## PASSAGE:
Tutorial on ”Scalable Machine Learning with High Performance and Cloud Computing”

Tutorial on "Scalable Machine Learning with High Performance and Cloud Computing"

The tutorial provides a complete overview of supercomputing and cloud computing technologies which can solve remote sensing problems that require fast and highly scalable methods.


General Information

Recent advances in remote sensors with higher spectral, spatial, and temporal resolutions have significantly increased data volumes, which pose a challenge to process and analyze the resulting massive data in a timely fashion to support practical applications. Meanwhile, the development of computationally demanding Machine Learning (ML) and Deep Learning (DL) techniques (e.g., deep neural networks with massive amounts of tunable parameters) demand for parallel algorithms with high scalability performance. Therefore, data intensive computing approaches have become indispensable tools to deal with the challenges posed by applications from geoscience and Remote Sensing (RS). In recent years, high-performance and distributed computing have been rapidly advanced in terms of hardware architectures and software. For instance, the popular graphics processing unit (GPU) has evolved into a highly parallel many-core processor with tremendous computing power and high memory bandwidth. Moreover, recent High Performance Computing (HPC) architectures and parallel programming have been influenced by the rapid advancement of DL and hardware accelerators as modern GPUs.

## SHORT EXERCISE:
According to the tutorial description, what has the graphics processing unit evolved into?

## RECORDS PROVIDED:
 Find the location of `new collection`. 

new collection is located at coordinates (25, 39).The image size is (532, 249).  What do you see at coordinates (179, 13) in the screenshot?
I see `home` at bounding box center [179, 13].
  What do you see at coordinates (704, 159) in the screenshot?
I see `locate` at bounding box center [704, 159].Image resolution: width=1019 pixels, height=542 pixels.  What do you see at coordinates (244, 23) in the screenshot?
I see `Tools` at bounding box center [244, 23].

...

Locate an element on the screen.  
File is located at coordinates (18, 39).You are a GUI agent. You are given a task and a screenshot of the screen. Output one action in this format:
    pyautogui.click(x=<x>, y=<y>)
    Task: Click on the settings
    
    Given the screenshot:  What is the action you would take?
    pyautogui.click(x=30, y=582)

## ANSWER BELOW:
A highly parallel many-core processor with tremendous computing power and high memory bandwidth.